(Stored data)
--- begin ---
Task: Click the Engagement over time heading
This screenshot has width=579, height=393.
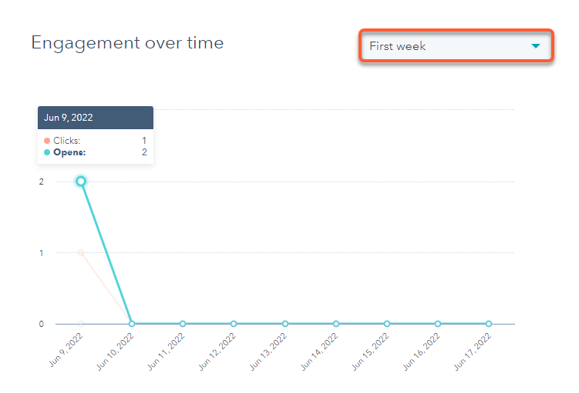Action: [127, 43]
--- end ---
--- begin ---
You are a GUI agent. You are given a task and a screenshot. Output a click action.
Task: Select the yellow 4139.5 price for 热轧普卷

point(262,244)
--- end ---
--- begin ---
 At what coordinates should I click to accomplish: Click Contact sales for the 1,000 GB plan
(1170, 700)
--- end ---
Print the lines from the one containing "Task: Click the Engagement over time heading" through the one containing "Action: [127, 43]", including both, exactly as they appear in the entries. Omit the pictures from your answer.

Task: Click the Engagement over time heading
This screenshot has width=579, height=393.
Action: [127, 43]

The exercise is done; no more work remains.